CheesecakeAddict · 13/07/2019 12:30

@herculepoirot2 yup then it becomes an SLT problem and you need to be up in arms about it. Swearing at a teacher at our school is an automatic 1 day exclusion from school and a 2 week subject exclusion. I think in the past 5 years, 3 kids ever have sworn at me. With the right school leaders, it just doesn't happen.

spaghettipeppers · 13/07/2019 14:46

I could actually cry with relief that other teachers are seeing through this crap and are talking sense.

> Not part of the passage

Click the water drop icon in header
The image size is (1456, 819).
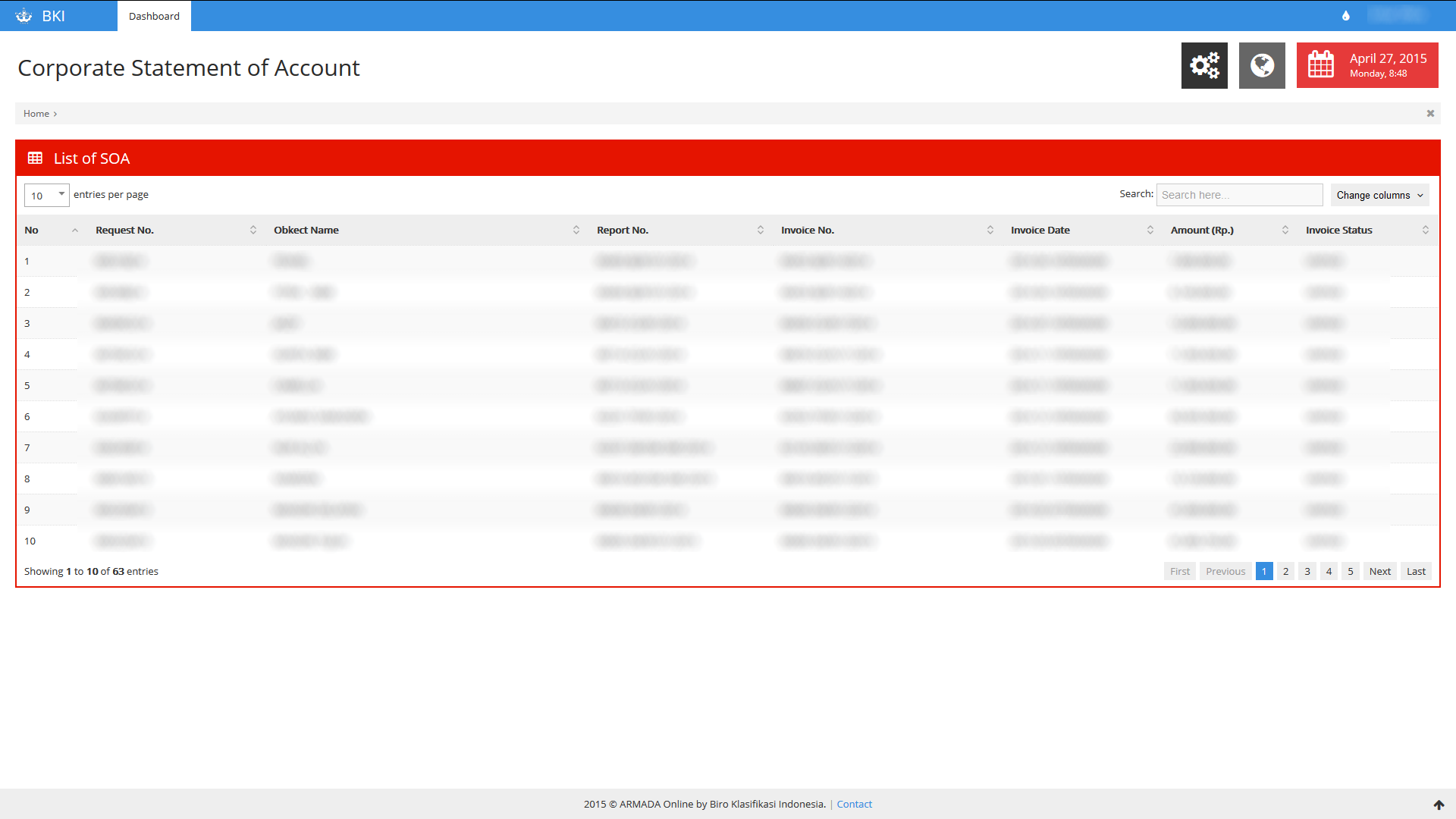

likeafishneedsabike · 13/07/2019 22:00

@noblegiraffe PMSL at the kicking a football around and singing loudly. If a girl with her head on her desk is the worst problem in a classroom, the school is doing well. Try it when they are somehow (how??) streaming music via the classroom whiteboard speakers and making paper aeroplanes out of handouts five seconds after entering the classroom.
Nothing a friendly handshake won’t solve Grin

noblegiraffe · 14/07/2019 12:03

I could actually cry with relief that other teachers are seeing through this crap

It’s bad that no one seems to be talking about poor behaviour. I mentioned it in this thread www.mumsnet.com/Talk/secondary/3628850-82-of-teachers-surveyed-say-pupil-misbehaviour-is-widespread-at-their-school that someone I follow on twitter who is always posting resources and talking about how teaching is great mentioned that she struggled with behaviour this year and that was a revelation to me. She also said that she found it difficult to talk about poor behaviour.